How to pick the best bottles at the restaurant
Top 3 vintages for Piemonte wine
If you clicked on this video you’ve probably had Piemonte wines before.
Maybe you already know the main differences between Barolo and Barbaresco, but you often wished you knew more about vintages. This happens to me all the time when we drink wine in foreign countries where I am not as familiar with how the year went weather-wise.
Picking the right vintage at the right time can be the most important factor at the restaurant, especially when you’re drinking artisanal wines, where vintage variation is shown with pride by winemakers as opposed to a more commercial and standardised process.
About Piemonte vintages, let’s start by saying that our area was blessed with a series of above average vintages in the last 20 years, which means that, let’s say sitting at restaurant, you’re going to be okay with ordering anything starting from the 2004 vintage onwards.
3 recent favorites are:
2016: One of the best vintages of all time with great structure, balance and ageing potential. The 2016s are amazing right now but they will age for a long time. Definitely a year for collectors.
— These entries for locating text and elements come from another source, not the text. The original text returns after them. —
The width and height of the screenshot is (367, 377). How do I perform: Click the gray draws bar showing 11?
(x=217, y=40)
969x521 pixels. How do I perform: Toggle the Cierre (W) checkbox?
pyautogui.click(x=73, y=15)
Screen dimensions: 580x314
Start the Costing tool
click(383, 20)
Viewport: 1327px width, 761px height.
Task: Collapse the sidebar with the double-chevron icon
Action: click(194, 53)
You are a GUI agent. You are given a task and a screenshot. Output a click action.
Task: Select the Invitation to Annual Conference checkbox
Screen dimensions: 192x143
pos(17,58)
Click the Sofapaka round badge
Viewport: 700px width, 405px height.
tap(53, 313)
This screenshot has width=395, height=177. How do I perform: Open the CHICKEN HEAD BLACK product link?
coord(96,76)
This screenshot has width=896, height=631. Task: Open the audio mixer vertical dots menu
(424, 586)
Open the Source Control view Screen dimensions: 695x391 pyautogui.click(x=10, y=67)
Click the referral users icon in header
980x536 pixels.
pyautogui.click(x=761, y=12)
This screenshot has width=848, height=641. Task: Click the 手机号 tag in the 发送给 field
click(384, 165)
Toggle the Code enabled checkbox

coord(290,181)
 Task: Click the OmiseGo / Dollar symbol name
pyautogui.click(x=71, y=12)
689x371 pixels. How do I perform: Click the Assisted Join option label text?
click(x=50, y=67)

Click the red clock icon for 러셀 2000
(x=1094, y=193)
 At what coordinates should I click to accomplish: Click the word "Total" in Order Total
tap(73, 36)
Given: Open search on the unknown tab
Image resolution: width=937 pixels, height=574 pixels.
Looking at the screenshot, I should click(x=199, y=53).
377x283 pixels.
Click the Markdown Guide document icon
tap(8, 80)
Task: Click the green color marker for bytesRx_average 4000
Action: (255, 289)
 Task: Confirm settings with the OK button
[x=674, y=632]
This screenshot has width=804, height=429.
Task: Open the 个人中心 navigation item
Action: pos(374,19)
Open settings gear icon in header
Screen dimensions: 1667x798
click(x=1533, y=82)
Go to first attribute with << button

2019: Probably even more structured than the 2016, this is seen as a “classic vintage” here in Piemonte: shy on the nose when they were released, drinking the 2019 last year (and even now) gives you that feeling of “damn I’ve opened this too soon”. This is the kind of vintage that requires patience, get a case of 2019s, put in the darkest and more remote area of your cellar and revisit it in 5-10 years.
2020: a very unique year, all producers in the area say that something good must have come from the covid year and here in Piemonte it’s definitely the case. It’s early to fully understand the vintage now, but I always saw it and tasted as a happy vintage. Beautiful, open, harmonic nose with freshness and elegance on the palate. Definitely requires less ageing and patience than the 2019 because they are already tasting pretty good right now.